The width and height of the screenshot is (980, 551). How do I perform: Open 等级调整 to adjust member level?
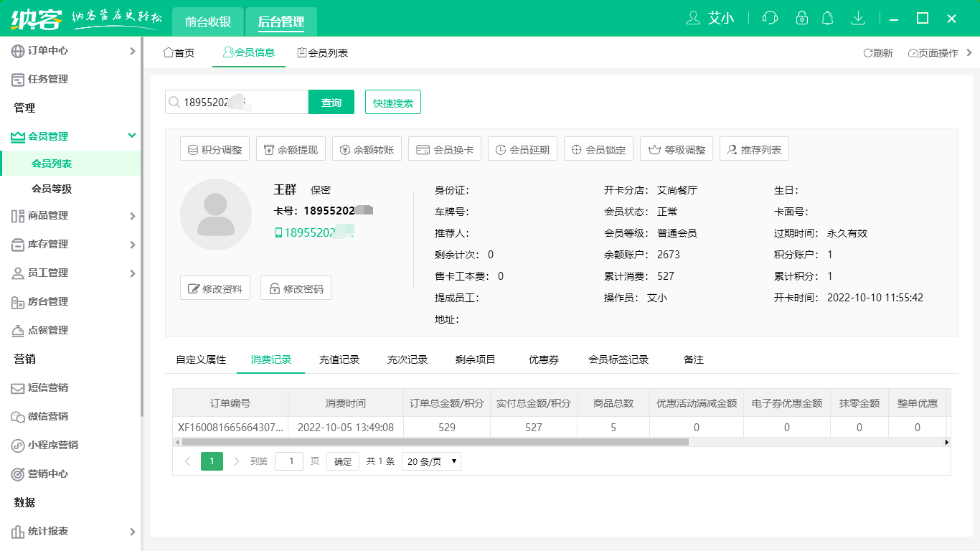[x=677, y=149]
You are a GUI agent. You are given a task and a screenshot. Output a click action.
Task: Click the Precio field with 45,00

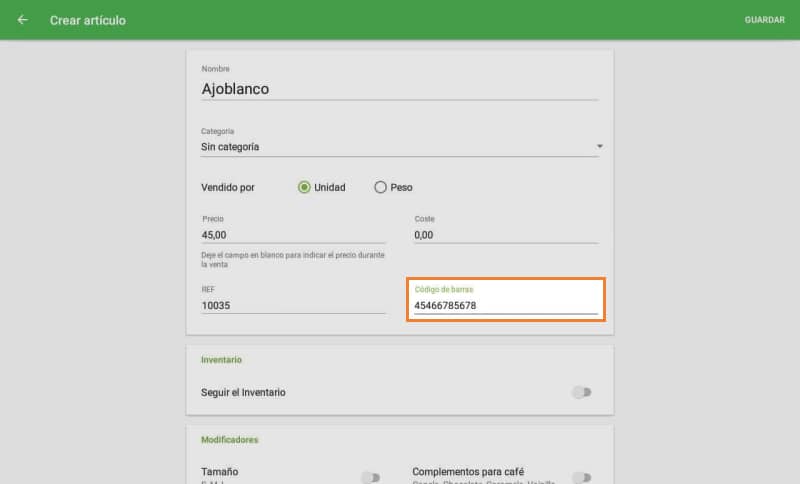click(x=293, y=235)
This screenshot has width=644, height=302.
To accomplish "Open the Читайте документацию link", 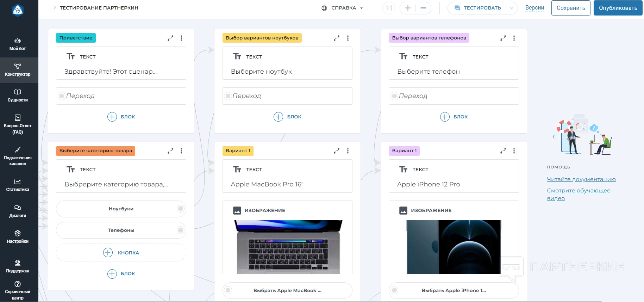I will click(x=581, y=179).
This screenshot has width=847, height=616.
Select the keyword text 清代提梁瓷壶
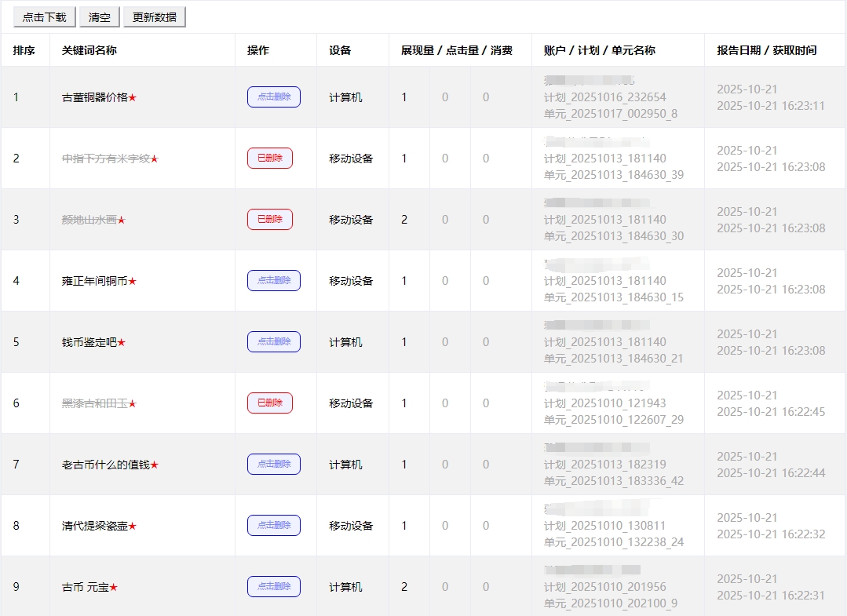[94, 526]
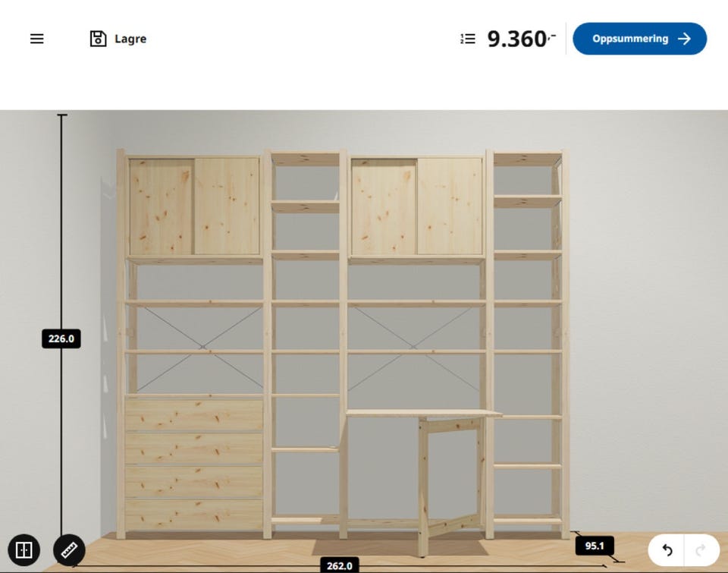Select the 95.1 depth measurement label
The height and width of the screenshot is (573, 728).
(595, 546)
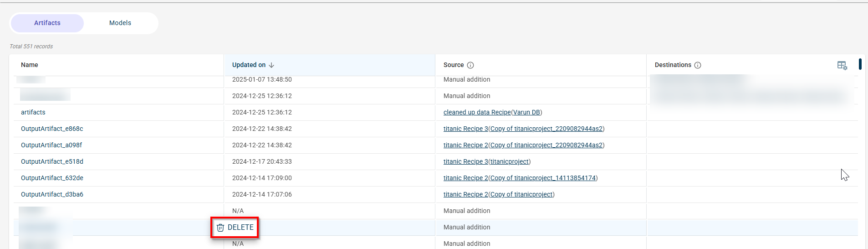The width and height of the screenshot is (868, 249).
Task: Click the trash icon in Delete popup
Action: [x=220, y=228]
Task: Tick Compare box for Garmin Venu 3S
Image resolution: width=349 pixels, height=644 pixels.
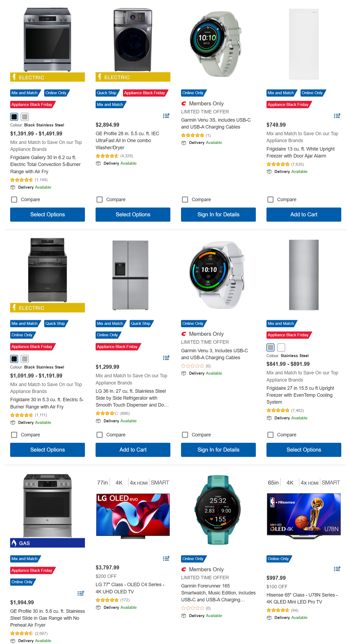Action: (185, 199)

* * * * * * *

Using the material above, restate word for word the lines from the line that has "Task: Tick Compare box for Garmin Venu 3S" to the last line, inclusive, with pictures omitted.

Task: Tick Compare box for Garmin Venu 3S
Image resolution: width=349 pixels, height=644 pixels.
Action: (185, 199)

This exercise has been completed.